The service provider server 130, in one embodiment, may be configured to maintain one or more user accounts and merchant accounts in an account database 136, each of which may be associated with a profile and may include account information associated with one or more individual users (e.g., the user 140 associated with user device 110, etc.) and merchants. The account information may include an identifier of a digital wallet associated with each user account of a user. In one implementation, a user may have credentials to authenticate or verify identity with the service provider server 130. Thus, the service provider server may store the credentials of the users in corresponding records of the account database 136 associated with the user accounts.

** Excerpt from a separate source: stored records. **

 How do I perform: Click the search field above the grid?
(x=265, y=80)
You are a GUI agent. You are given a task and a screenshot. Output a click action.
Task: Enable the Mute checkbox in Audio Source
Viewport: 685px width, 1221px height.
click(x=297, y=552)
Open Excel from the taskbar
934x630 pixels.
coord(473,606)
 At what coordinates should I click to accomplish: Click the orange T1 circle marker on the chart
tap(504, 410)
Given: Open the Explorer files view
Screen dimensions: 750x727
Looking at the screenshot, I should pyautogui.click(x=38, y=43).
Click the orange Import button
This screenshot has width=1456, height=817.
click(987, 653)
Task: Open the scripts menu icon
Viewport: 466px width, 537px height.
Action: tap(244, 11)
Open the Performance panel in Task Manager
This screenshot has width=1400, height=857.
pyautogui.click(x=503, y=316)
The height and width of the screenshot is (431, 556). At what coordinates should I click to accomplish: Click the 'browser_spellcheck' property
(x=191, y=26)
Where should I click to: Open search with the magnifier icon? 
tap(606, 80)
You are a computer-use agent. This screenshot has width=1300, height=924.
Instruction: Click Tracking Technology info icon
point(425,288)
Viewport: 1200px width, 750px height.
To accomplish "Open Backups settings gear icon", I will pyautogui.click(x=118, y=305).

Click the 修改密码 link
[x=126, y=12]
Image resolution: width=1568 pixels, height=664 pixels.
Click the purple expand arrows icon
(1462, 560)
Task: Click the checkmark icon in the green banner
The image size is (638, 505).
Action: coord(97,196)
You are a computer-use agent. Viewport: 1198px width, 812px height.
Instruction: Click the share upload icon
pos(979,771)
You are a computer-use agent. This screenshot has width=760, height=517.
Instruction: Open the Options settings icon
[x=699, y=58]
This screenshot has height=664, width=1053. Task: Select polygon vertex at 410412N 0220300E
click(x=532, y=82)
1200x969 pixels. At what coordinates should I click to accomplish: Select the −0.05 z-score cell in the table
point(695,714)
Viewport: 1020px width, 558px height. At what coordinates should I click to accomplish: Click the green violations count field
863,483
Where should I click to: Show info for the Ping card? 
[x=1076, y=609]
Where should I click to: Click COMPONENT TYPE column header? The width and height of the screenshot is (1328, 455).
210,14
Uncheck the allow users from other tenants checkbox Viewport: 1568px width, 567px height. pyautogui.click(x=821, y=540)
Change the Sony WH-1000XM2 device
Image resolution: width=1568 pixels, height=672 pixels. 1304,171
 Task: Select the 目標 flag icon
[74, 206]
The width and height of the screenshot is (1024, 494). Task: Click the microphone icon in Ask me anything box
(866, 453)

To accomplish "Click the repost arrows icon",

In various embodiments, the service provider server 130 includes a classification module 132 that implements the graph analysis system as discussed herein. In particular, the classification module 132 may be configured to analyze accounts of various users and/or merchants using the dynamic prototype learning framework as disclosed herein, and to identify accounts that are malicious (e.g., accounts that are involved in malicious activities such as being used to receive and funnel ransom money from victims or other activities that are deemed as or prohibited by an entity associated with the service provider server 130). In some embodiments, in order to facilitate efficient analyses of various accounts with the service provider server 130 (and activities conducted through the various accounts), the classification module 132 may generate (or otherwise obtain) one or more graphs that represent cryptocurrency transactions conducted among the various accounts of the service provider server 130. The graphs may include a sequence of graphs that corresponds to a sequence of time periods within a time duration (e.g., multiple one-hour time periods in a five-hour duration, etc.). In such an example, each graph may represent the transactions conducted among various account during the corresponding time period. Each graph may include nodes representing corresponding accounts and edges representing transactions conducted between the accounts.
As discussed herein, due to the nature of this classification task (e.g., classifying cryptocurrency accounts as malicious or non-malicious), the graphs may not exhibit homophilous behavior. As such, using solely conventional graph analysis tools (e.g., graph neural networks) for analyzing the accounts may not yield acceptable accuracy (e.g., an accuracy above a threshold) for the classification task, since conventional graph analysis tools typically analyze graphs under the assumption that all graphs exhibit homophilous behavior. To improve the accuracy performance of performing the classification task, the classification module 132 of some embodiments may analyze the sequence of graphs using the dynamic prototype learning framework.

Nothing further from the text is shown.